Big Data Developers


Education and Training Requirements

High School

You’ll need at least an associate's degree to work in big data, so it’s a good idea to take a college preparatory curriculum in high school. Take as many computer science classes—data analytics, database management, computer programming, computer security, and software development—as possible. Algebra, calculus, linear algebra, discrete mathematics, applied mathematics, and statistics classes will help you to build your math, analytical, and critical-thinking skills. Other helpful courses include English and speech (because you’ll need to be able to communicate effectively orally and in writing), a foreign language (especially if you plan to work outside the United States), art/design (so that you can present your findings visually), and psychology (to better understand how people think). If you plan to launch your own business, you should take business, marketing, and accounting classes.

Postsecondary Education

Your major and the level of education that you will need varies based on your chosen career. For example, data processing technicians must have a minimum of an associate’s degree in data science, database management, statistics, or a related field. Data warehousing specialists need at least a bachelor’s degree in database management, data science, management information systems, computer science, or another computer-related field. Data engineers and scientists must have a minimum of a master’s degree in data science, data analytics, computer science, artificial intelligence, mathematics, intelligent systems engineering, software engineering, or statistics. Others have degrees in economics, business, econometrics, computational psychology, operations research, or neuroscience. At some companies, engineers and scientists may be required to have a doctorate in one of the aforementioned fields.

Data analytics and science probably do not come to mind when you hear the word “apprenticeship,” but a growing number of tech companies, government agencies, and nonprofit organizations offer apprenticeships in data science and related fields. For example, IBM has a Data Science Apprenticeship Program that allows apprentices to work in artificial intelligence, cloud computing, artificial intelligence, cognitive software, and other areas. Visit to learn more about IT careers that can be entered through an apprenticeship.

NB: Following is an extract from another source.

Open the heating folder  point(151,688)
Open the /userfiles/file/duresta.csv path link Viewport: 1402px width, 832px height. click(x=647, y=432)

Training in data science/analytics, engineering, and computer science is also offered in the armed forces. Visit for more information.  


Many colleges and universities offer certificates in data science, data analytics, and related fields. For example, Cornell University offers a certificate in data analytics to students who complete the following classes: Understanding and Visualizing Data, Implementing Scientific Decision Making, and Using Predictive Data Analysis. Earning a certificate is a great way to receive an introduction to the field and to build specialized skills that can help you to perform better at your job—and even get a promotion. Contact schools in your area to learn more about available programs. 

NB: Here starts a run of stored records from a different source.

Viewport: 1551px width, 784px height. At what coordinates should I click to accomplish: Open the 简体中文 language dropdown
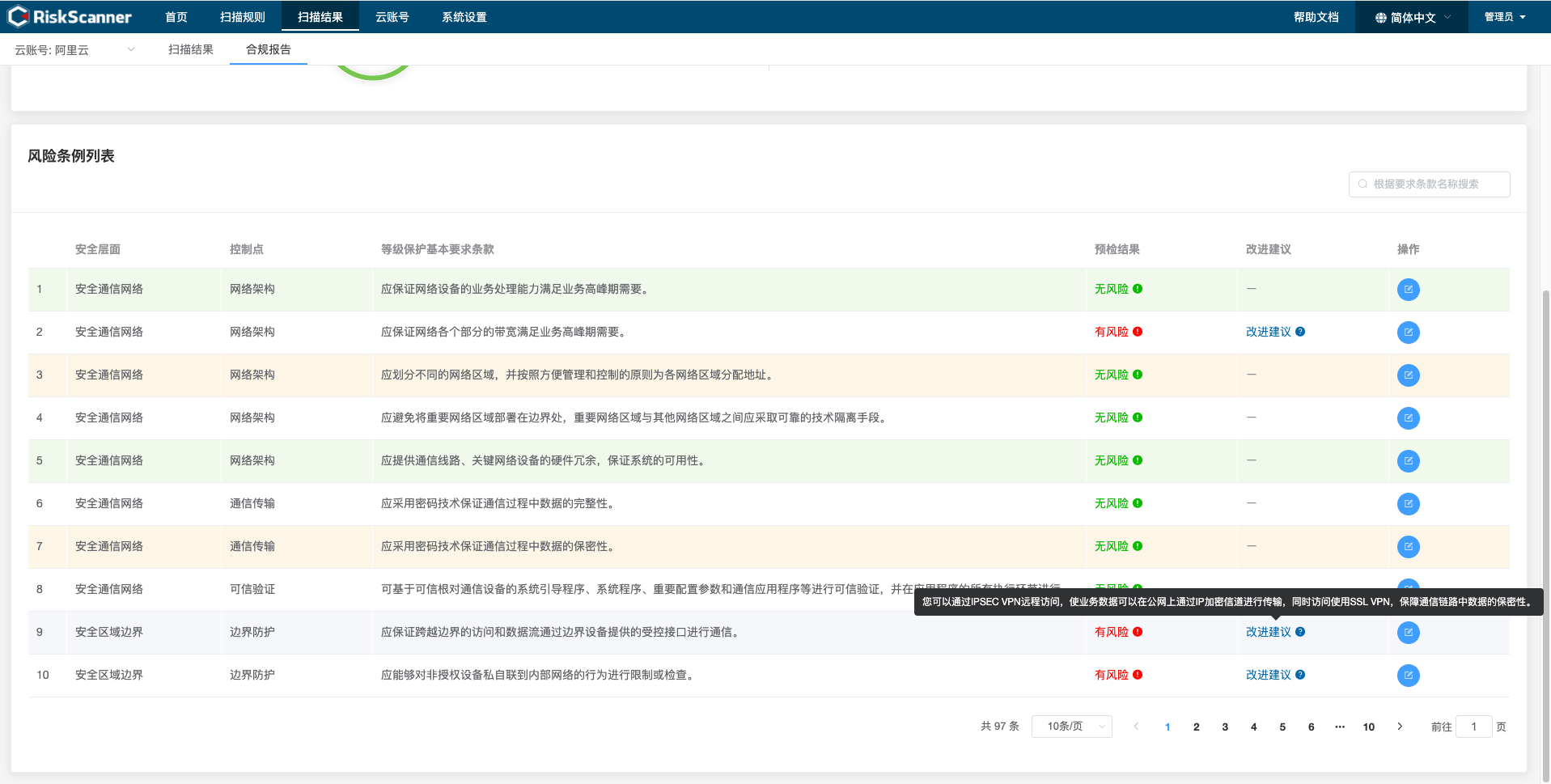1412,17

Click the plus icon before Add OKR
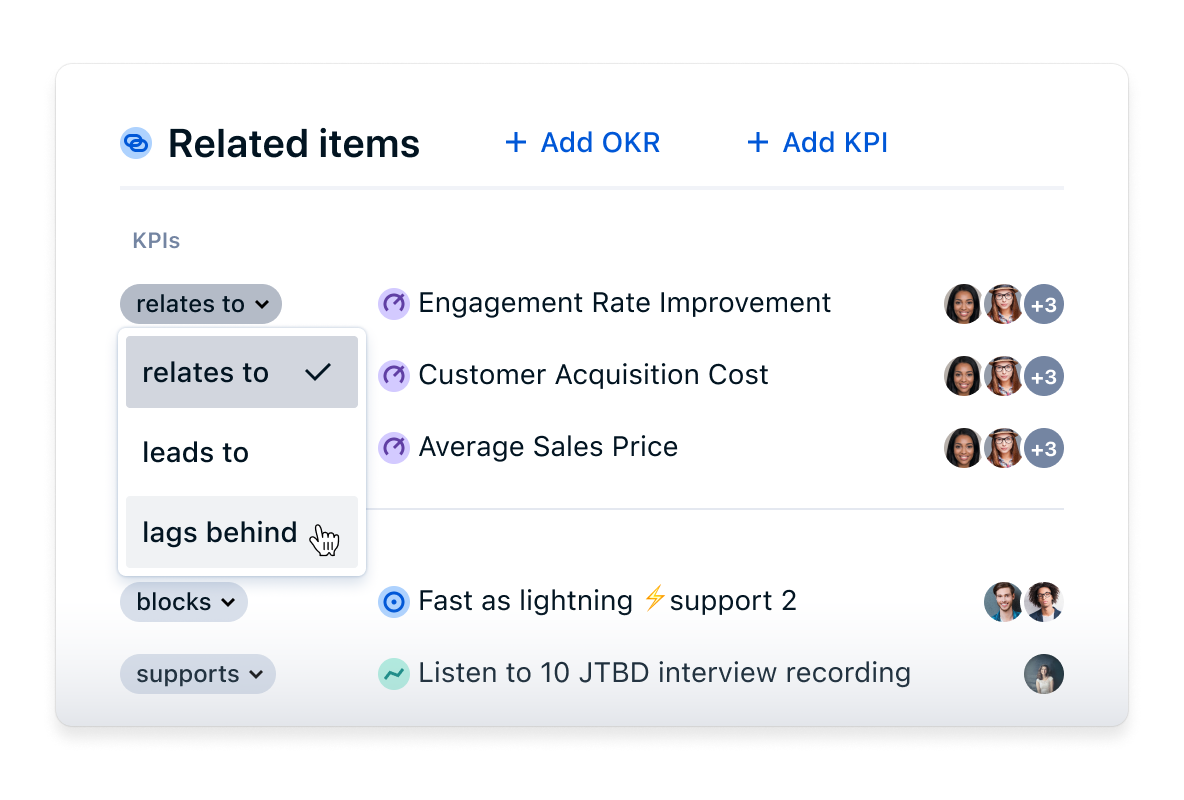(515, 142)
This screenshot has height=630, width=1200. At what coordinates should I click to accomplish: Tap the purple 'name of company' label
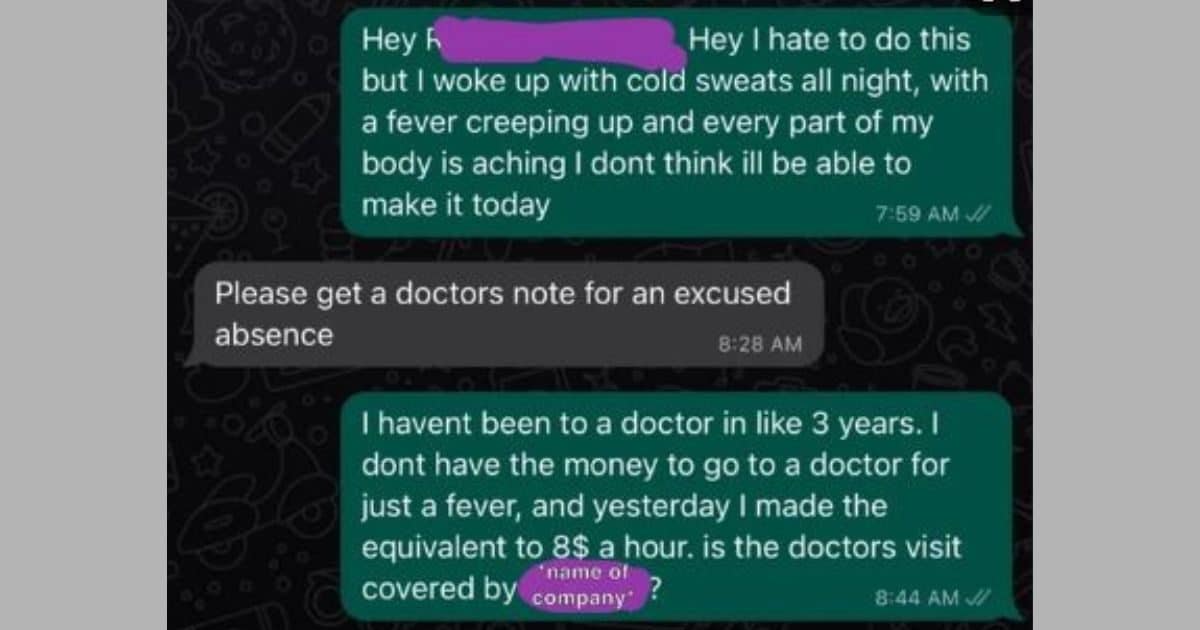click(583, 587)
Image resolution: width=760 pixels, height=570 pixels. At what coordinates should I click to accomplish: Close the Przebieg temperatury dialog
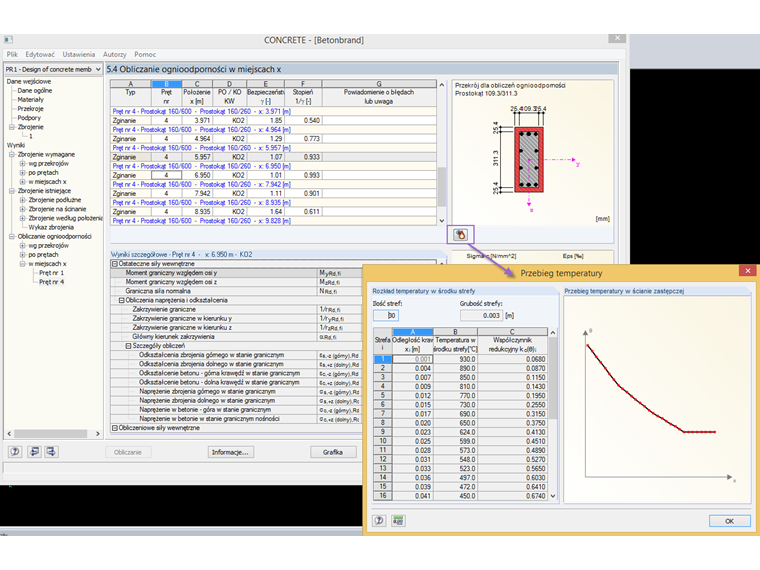click(x=746, y=271)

Other Education or Training

The fields of data science and data analytics are constantly changing due to the growing use of artificial intelligence, new software tools, increasing computing power, and advances in data collection and analysis techniques. As a result, big data developers must continue to learn throughout their careers in order to stay competitive on the job. Continuing education opportunities are provided by associations, for-profit and nonprofit schools (such as Coursera, edX, Global Knowledge Training LLC, and Udacity), and information technology (IT) companies such as IBM. For example, the Association for Computing Machinery offers more than 1,000 online courses on topics such as Big Data, data mining, data visualization, data warehousing, database design, business intelligence, data management, and business skills. The International Web Association provides a variety of classes including Intro to Programming Concepts, Introduction to C#, and Introduction to JavaScript. The IEEE Computer Society, International Web Association American Mathematical Society, American Statistical Society, INFORMS, and DAMA International also offer continuing education opportunities. Contact these organizations for more information.

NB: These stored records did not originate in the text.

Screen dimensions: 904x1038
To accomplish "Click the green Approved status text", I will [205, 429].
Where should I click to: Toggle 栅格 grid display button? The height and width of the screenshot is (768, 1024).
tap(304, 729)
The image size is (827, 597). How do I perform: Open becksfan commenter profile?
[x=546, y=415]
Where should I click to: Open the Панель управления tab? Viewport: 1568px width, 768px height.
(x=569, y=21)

Certification, Licensing, and Special Requirements

Certification or Licensing

TDWI, a membership association for data science professionals, provides the certified business intelligence professional credential to applicants who have a bachelor’s or master’s degree in information systems, computer science, accounting, business administration, engineering, mathematics, sciences, or statistics; have two or more years of full-time experience in computer information systems, data modeling, data planning, data definitions, metadata systems development, enterprise resource planning, systems analysis, application development and programming, or IT management; and pass examinations.

Certification credentials are also offered by the Institute for Certification of Computing Professionals (certified big data professional, business data management professional, and certified data scientist), DAMA International (certified data management professional), and INFORMS (associate certified analytics professional, certified analytics professional). Contact these organizations for more information.  

Experience, Skills, and Personality Traits

Those seeking entry-level positions typically obtain experience via internships or co-ops. For higher-level jobs, several years of experience in lower-level positions are required.  

Successful big data developers have a combination of technical and soft skills. Key technical skills include knowledge of programming languages; knowledge of machine learning techniques and algorithms; experience with NoSQL databases; expertise in data analysis, data mining, and data modeling; proficiency in using query languages; familiarity with cloud computing infrastructure; experience with data visualization tools; and experience with common data science toolkits.

Important soft skills for developers include the ability to communicate effectively orally and in writing, top-notch analytical and problem-solving ability, curiosity, the ability to work under tight deadlines, a detail oriented personality, good time management skills, and self-motivation and the ability to work independently, when needed. Aspiring managers should possess the aforementioned traits, as well as have strong leadership and business management skills.